- [Required work]
Please give back word for word the lines of the material below between the line containing "Смереці (485, 2244)" and the line containing "Post (46, 2106)", inclusive.

- [Material for this exercise]
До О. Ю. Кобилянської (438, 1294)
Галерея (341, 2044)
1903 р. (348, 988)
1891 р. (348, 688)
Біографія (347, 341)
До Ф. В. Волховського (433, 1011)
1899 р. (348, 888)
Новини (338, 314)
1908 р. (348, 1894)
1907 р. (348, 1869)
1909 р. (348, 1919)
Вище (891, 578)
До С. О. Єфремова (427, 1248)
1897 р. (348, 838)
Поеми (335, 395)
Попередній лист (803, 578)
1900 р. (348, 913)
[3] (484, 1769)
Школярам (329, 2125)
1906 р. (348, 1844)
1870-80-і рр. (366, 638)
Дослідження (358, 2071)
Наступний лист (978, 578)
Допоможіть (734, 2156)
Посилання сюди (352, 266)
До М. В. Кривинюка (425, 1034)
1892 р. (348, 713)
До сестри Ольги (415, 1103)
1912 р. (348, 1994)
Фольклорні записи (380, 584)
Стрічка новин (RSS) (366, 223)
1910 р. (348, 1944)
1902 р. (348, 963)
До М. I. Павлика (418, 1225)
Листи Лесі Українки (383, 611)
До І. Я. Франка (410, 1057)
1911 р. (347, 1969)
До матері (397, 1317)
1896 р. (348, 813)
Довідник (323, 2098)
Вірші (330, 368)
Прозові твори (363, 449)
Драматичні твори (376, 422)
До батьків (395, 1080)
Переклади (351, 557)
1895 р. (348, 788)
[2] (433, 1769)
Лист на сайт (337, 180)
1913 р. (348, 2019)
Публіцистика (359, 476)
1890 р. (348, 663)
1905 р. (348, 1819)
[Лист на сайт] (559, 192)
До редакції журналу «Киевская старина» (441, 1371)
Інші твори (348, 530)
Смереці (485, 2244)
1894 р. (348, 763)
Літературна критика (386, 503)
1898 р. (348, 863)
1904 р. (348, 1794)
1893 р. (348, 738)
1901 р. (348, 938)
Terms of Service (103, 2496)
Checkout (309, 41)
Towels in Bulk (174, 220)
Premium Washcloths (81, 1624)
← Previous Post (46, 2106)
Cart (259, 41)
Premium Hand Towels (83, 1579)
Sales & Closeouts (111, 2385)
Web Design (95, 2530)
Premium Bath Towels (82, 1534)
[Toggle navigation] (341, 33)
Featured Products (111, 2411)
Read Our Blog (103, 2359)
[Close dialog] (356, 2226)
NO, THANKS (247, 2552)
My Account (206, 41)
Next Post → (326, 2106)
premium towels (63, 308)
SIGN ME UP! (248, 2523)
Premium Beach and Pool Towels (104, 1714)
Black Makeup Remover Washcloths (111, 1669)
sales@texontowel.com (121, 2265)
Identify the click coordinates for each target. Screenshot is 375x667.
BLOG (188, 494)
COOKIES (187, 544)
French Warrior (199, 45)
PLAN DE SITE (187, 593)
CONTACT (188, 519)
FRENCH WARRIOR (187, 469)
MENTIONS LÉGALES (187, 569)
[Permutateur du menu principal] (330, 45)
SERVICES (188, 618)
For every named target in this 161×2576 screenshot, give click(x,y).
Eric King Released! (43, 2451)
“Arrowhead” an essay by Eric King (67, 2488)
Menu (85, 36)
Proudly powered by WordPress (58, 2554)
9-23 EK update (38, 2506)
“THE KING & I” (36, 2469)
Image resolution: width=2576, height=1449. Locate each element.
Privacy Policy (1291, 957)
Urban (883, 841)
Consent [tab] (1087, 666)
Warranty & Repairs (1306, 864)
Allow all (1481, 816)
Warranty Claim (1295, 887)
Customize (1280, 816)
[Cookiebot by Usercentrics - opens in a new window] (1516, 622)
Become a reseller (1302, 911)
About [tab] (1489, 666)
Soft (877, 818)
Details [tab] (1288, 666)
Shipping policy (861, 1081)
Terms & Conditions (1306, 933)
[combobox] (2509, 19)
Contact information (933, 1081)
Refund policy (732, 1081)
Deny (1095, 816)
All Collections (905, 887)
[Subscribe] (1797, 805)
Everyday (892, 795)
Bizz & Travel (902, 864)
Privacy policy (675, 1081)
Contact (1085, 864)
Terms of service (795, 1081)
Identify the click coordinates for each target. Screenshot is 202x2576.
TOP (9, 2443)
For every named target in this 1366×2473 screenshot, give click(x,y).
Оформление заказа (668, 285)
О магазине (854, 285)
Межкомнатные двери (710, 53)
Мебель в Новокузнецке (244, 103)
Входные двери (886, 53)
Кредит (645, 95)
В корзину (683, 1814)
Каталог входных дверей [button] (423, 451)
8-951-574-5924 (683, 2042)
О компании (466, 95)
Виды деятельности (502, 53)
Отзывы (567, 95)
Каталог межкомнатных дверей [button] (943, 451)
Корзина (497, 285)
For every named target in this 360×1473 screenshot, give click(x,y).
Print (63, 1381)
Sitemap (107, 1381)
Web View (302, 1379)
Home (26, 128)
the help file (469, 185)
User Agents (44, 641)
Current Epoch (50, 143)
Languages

- [Completed exercise]
Смереці (485, 2244)
1894 р. (348, 763)
Літературна критика (386, 503)
1898 р. (348, 863)
1904 р. (348, 1794)
1893 р. (348, 738)
1901 р. (348, 938)
Terms of Service (103, 2496)
Checkout (309, 41)
Towels in Bulk (174, 220)
Premium Washcloths (81, 1624)
← Previous Post (46, 2106)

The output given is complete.